Ein weiteres Szenario sind Bauteile mit tiefen Mulden oder Hinterschneidungen, etwa spiegelnde Strömungskanäle in Ventilblöcken. Auch hier ist die optische Zugänglichkeit eingeschränkt, und die Reflexionen vervielfachen sich im Inneren.
Die Aufgabe besteht darin, eine Scanstrategie zu finden, die das Objekt nicht verändert, die reflektierende Oberfläche nicht überstrahlt und dennoch genügend Messpunkte für eine statistisch abgesicherte Auswertung liefert.

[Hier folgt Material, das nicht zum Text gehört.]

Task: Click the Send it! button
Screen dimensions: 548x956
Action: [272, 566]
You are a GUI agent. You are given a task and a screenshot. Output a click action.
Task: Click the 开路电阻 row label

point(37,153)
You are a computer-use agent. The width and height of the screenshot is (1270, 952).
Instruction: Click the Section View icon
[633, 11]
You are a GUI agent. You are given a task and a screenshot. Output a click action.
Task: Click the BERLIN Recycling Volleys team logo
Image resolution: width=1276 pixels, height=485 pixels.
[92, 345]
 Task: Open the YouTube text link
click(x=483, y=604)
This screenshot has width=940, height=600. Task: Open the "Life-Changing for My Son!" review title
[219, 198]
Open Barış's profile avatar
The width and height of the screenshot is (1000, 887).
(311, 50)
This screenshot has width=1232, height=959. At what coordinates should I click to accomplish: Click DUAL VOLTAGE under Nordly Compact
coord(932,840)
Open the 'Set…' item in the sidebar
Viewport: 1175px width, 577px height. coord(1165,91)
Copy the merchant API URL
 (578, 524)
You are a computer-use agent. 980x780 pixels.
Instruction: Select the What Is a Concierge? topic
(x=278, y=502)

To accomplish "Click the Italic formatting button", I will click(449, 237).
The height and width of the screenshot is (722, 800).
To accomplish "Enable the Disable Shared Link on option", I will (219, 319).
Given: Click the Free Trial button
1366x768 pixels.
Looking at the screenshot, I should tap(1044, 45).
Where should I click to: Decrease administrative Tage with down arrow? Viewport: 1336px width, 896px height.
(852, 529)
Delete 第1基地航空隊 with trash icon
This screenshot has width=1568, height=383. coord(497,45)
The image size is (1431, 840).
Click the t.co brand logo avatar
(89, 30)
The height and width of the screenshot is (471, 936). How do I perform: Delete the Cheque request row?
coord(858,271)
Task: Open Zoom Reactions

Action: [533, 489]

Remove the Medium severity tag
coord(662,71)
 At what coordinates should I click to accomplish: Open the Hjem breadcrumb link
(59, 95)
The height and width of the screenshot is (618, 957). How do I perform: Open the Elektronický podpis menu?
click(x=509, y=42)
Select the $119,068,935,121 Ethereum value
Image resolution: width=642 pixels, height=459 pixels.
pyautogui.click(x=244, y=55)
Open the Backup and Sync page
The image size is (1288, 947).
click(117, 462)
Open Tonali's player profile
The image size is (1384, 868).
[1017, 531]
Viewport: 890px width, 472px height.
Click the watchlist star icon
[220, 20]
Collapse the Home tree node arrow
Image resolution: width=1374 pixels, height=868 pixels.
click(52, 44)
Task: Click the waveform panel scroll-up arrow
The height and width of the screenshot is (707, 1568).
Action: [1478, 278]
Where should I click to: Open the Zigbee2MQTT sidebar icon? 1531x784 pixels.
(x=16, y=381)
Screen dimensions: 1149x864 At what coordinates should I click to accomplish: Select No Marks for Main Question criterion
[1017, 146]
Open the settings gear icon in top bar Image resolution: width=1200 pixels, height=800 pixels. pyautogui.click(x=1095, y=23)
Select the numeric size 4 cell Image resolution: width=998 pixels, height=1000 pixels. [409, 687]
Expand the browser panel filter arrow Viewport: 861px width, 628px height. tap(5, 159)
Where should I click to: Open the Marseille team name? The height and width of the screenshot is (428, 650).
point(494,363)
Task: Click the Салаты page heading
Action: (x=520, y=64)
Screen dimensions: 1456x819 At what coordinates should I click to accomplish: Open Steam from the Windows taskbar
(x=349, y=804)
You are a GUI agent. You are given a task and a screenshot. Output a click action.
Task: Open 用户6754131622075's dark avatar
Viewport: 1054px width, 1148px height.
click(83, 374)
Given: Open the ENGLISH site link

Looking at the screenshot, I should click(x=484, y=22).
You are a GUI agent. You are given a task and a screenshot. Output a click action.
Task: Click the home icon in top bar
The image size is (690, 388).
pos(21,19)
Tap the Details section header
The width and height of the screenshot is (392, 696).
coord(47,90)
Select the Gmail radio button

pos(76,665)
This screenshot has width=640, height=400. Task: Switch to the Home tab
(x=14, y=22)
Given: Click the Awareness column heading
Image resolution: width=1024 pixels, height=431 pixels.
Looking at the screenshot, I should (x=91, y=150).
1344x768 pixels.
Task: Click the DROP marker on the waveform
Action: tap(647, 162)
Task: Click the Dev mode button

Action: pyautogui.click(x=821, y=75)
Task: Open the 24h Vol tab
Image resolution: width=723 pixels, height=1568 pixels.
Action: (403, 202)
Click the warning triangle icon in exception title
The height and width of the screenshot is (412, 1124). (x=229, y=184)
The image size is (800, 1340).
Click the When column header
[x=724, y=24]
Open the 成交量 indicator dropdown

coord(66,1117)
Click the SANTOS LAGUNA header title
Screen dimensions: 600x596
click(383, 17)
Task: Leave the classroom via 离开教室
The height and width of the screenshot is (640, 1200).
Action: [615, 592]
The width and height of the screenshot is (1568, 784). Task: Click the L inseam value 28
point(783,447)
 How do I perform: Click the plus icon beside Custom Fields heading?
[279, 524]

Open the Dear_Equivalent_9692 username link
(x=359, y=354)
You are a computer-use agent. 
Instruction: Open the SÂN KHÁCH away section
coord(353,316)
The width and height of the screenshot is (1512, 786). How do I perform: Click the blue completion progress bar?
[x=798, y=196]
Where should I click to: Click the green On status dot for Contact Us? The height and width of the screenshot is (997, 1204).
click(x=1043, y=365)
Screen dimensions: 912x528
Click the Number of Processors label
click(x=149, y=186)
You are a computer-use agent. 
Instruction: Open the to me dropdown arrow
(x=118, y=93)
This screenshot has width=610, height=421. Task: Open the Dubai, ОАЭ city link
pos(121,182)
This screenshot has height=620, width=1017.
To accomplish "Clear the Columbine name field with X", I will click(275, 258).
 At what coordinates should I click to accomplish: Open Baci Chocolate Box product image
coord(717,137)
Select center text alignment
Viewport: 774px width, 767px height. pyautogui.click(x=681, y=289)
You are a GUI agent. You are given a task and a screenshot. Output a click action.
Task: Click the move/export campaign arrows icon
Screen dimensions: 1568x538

Die typischen Fallstricke optischer Messverfahren auf spiegelnden Flächen
Der Triangulationsansatz vieler 3D-Scanner beruht darauf, dass ein projiziertes Muster oder eine Laserlinie von der Werkstückoberfläche gestreut und von einer Kamera unter einem definierten Winkel beobachtet wird. Je spiegelnder die Oberfläche, desto geringer der diffuse Streuanteil, der für die Kamera nutzbar ist.
Ein großer Teil der Energie wird in eine Richtung abgelenkt, die nicht in die Optik fällt. Die Folge sind Bereiche ohne Messwert, die in der Software als Löcher erscheinen oder durch Interpolation künstlich geschlossen werden müssen.
Solche nachträglich berechneten Flächen besitzen aber keine echte Messgrundlage und können bei der Form- und Lagetoleranzbewertung zu falschen Freigabe- oder Ausschussentscheidungen führen.
Noch kritischer wird es, wenn die Reflexion lokal unterschiedlich ausfällt – etwa durch polierte Schweißnähte, Fräsriefen oder partielle Ölrückstände. Dann entstehen ungleichmäßige Punktwolken mit stark schwankender Punktdichte, die den Soll-Ist-Vergleich in der Auswertesoftware verzerren.
Ein verbreiteter Behelf ist das Mattieren der Oberfläche mit Kreidespray oder Titandioxid. In der Serienprüfung ist dieser Eingriff jedoch problematisch.
Er verbraucht Zeit, erzeugt Schichtdicken im Mikrometerbereich, die in enge Toleranzfenster eingreifen, und hinterlässt Rückstände, die vor dem nächsten Fertigungsschritt gereinigt werden müssen.
Für Bauteile mit Reinheitsanforderungen – etwa in der Medizintechnik oder bei optischen Komponenten – ist das Mattieren schlicht unzulässig.
Ein anderer Weg ist die Verwendung von polarisiertem Licht oder der Wechsel auf blaue Laserquellen, die bei vielen metallischen und lackierten Oberflächen eine geringere Eindringtiefe und damit eine bessere Streuung bewirken. Der Handscanner AlphaScan von INSVISION ist auf diese Problemstellung abgestimmt.
Er arbeitet mit einer Lichtquelle, die die Reflexionen nicht vollständig eliminiert, aber die für die Kamera nutzbare Rückstreuung so weit erhöht, dass die Punktwolke auch auf polierten Stählen, Aluminiumlegierungen und Chromoberflächen dicht genug bleibt.
Das vermeidet den manuellen Eingriff und hält die Messung prozesssicher.
Scanstrategie und Datenaufbereitung direkt am Werkstück
Die Qualität des Scans wird nicht allein durch die Hardware bestimmt. Entscheidend ist die gewählte Scanstrategie, die Oberflächenwinkel, Reflexionen frühzeitig einkalkuliert. Bei stark reflektierenden Werkstücken hat sich eine Arbeitsweise bewährt, die schräg zur Oberfläche orientierte Scanbahnen bevorzugt.
Führt man den AlphaScan in einem flachen Winkel über die kritische Zone, trifft weniger direkt reflektiertes Licht in die Optik, und der diffuse Streuanteil dominiert.